Records excerpted from a collection:
··········
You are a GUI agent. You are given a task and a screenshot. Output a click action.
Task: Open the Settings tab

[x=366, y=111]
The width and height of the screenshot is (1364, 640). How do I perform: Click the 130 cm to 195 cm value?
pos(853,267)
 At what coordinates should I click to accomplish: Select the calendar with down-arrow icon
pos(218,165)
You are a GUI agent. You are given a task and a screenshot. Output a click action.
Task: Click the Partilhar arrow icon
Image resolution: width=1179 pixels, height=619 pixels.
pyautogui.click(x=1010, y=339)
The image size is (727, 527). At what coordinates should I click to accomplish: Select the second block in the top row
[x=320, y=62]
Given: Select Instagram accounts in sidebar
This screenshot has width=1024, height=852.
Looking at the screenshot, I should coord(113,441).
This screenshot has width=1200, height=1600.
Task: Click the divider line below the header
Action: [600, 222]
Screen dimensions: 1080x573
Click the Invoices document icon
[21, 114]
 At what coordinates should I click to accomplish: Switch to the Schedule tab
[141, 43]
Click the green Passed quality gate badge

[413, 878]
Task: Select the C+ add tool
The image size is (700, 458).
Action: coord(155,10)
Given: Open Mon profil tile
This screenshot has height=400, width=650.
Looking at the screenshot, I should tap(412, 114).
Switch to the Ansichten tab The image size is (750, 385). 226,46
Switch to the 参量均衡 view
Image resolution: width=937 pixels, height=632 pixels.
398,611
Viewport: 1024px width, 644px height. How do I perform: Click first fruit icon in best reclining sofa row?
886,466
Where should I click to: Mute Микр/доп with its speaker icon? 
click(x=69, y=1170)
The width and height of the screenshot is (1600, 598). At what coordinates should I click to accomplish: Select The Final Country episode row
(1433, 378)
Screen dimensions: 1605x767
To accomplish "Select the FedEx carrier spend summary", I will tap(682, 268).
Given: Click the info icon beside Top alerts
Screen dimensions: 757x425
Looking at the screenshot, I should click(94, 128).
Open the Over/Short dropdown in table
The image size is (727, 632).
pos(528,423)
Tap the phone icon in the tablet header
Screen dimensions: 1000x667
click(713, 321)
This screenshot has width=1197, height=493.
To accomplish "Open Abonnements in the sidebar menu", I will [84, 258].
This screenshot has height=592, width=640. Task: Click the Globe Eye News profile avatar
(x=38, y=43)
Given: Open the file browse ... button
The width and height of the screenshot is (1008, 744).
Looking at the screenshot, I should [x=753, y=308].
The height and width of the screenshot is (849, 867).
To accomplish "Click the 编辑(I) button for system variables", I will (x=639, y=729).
··········
• [THE TASK]: Copy exactly the stretch of data above from the line with "Open the Over/Short dropdown in table" through the line with "The height and", and omit all other lines.

• [SOLUTION]:
Open the Over/Short dropdown in table
The image size is (727, 632).
pos(528,423)
Tap the phone icon in the tablet header
Screen dimensions: 1000x667
click(713, 321)
This screenshot has width=1197, height=493.
To accomplish "Open Abonnements in the sidebar menu", I will [84, 258].
This screenshot has height=592, width=640. Task: Click the Globe Eye News profile avatar
(x=38, y=43)
Given: Open the file browse ... button
The width and height of the screenshot is (1008, 744).
Looking at the screenshot, I should [x=753, y=308].
The height and width of the screenshot is (849, 867).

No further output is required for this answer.